» **Exercise aim**: Copy each of the following rows word for word, leaving out the pictures.

» **Data supplied**:

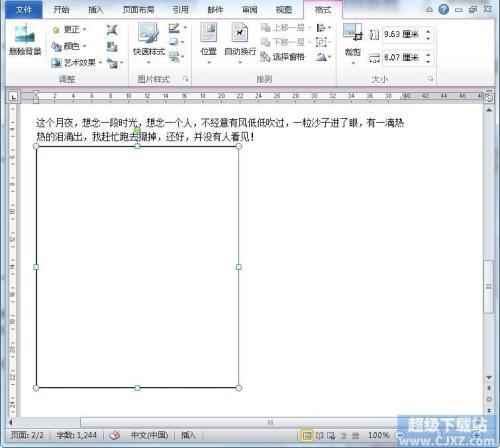Expand the Color (颜色) dropdown
500x448 pixels.
(x=69, y=46)
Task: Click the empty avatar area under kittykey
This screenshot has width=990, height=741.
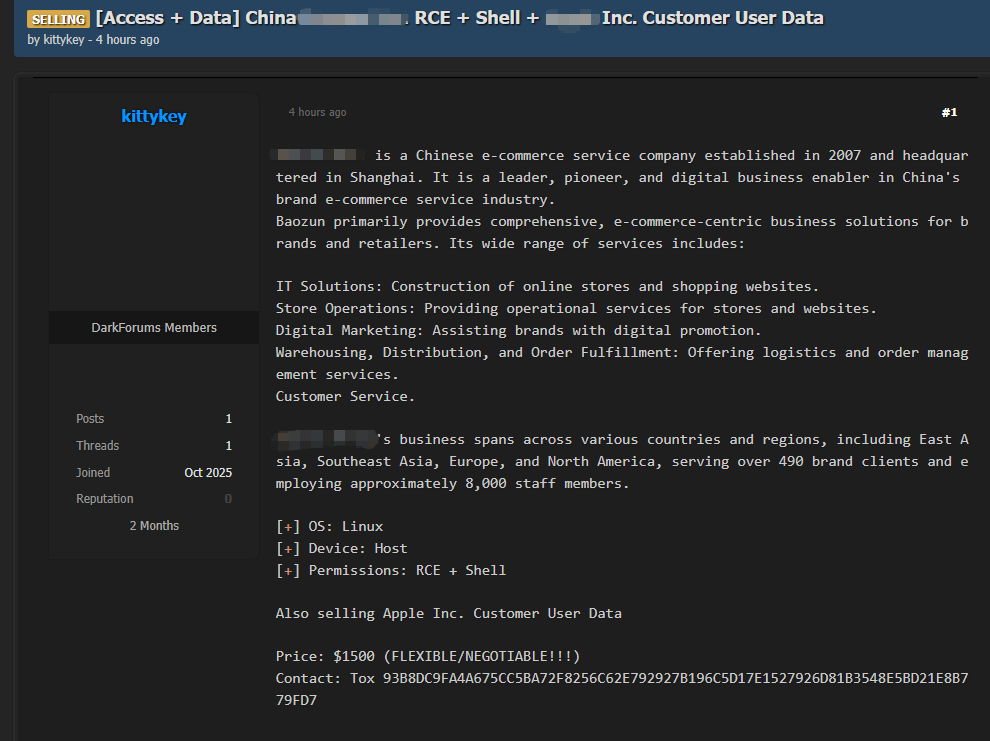Action: (154, 220)
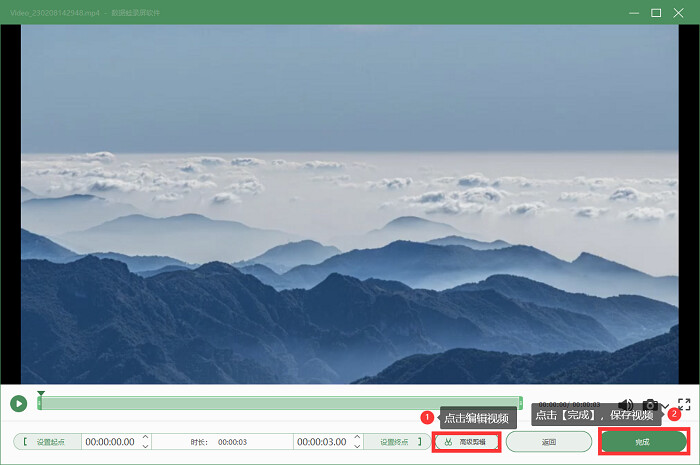Click the middle of the green trim timeline

[x=280, y=403]
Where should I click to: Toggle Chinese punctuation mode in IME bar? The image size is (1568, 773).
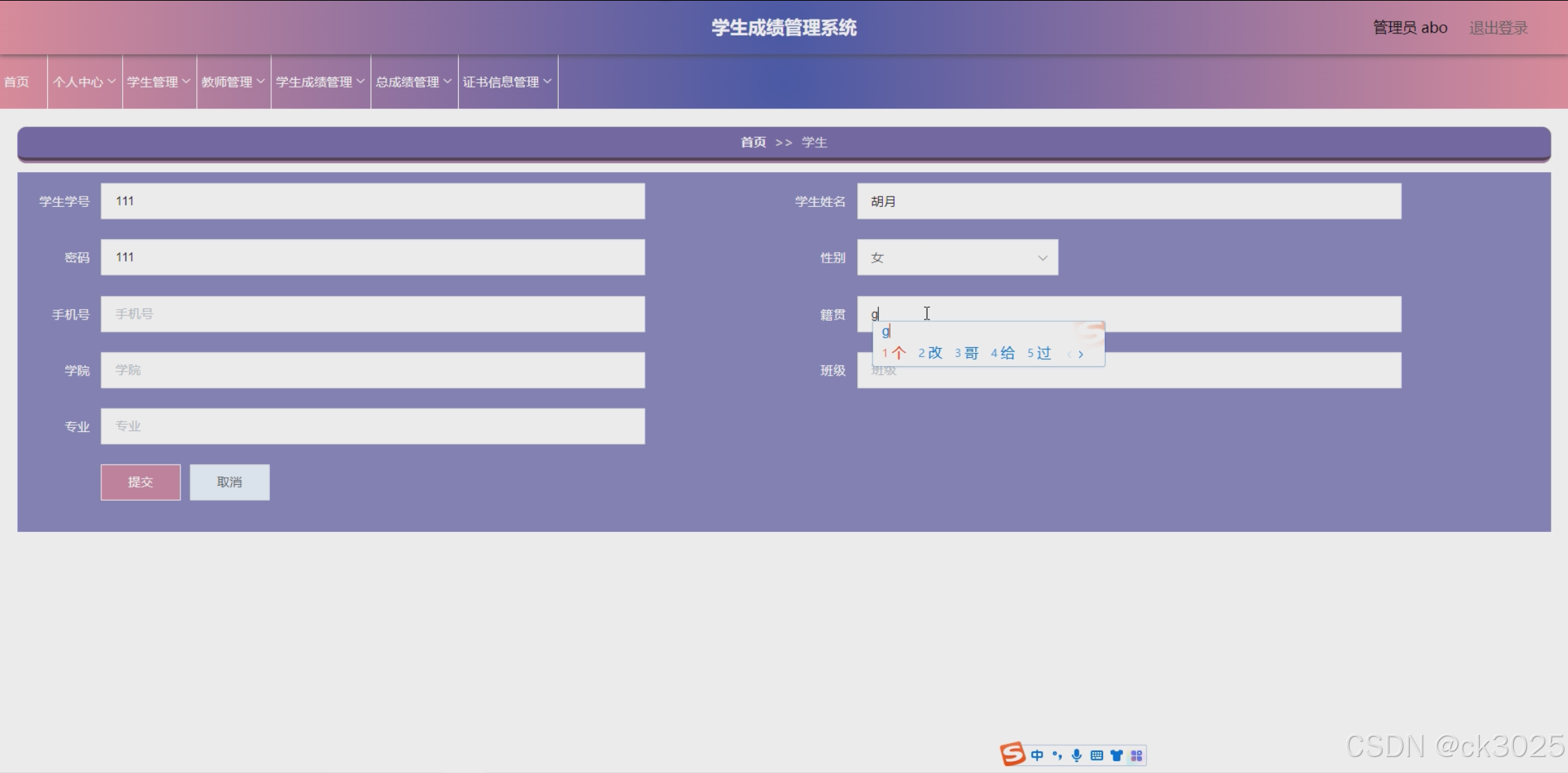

» **Solution for this exercise**:
Expand the Color (颜色) dropdown
500x448 pixels.
(x=69, y=46)
Task: Click the empty avatar area under kittykey
This screenshot has width=990, height=741.
Action: (154, 220)
Click the middle of the green trim timeline

[x=280, y=403]
Where should I click to: Toggle Chinese punctuation mode in IME bar? The image size is (1568, 773).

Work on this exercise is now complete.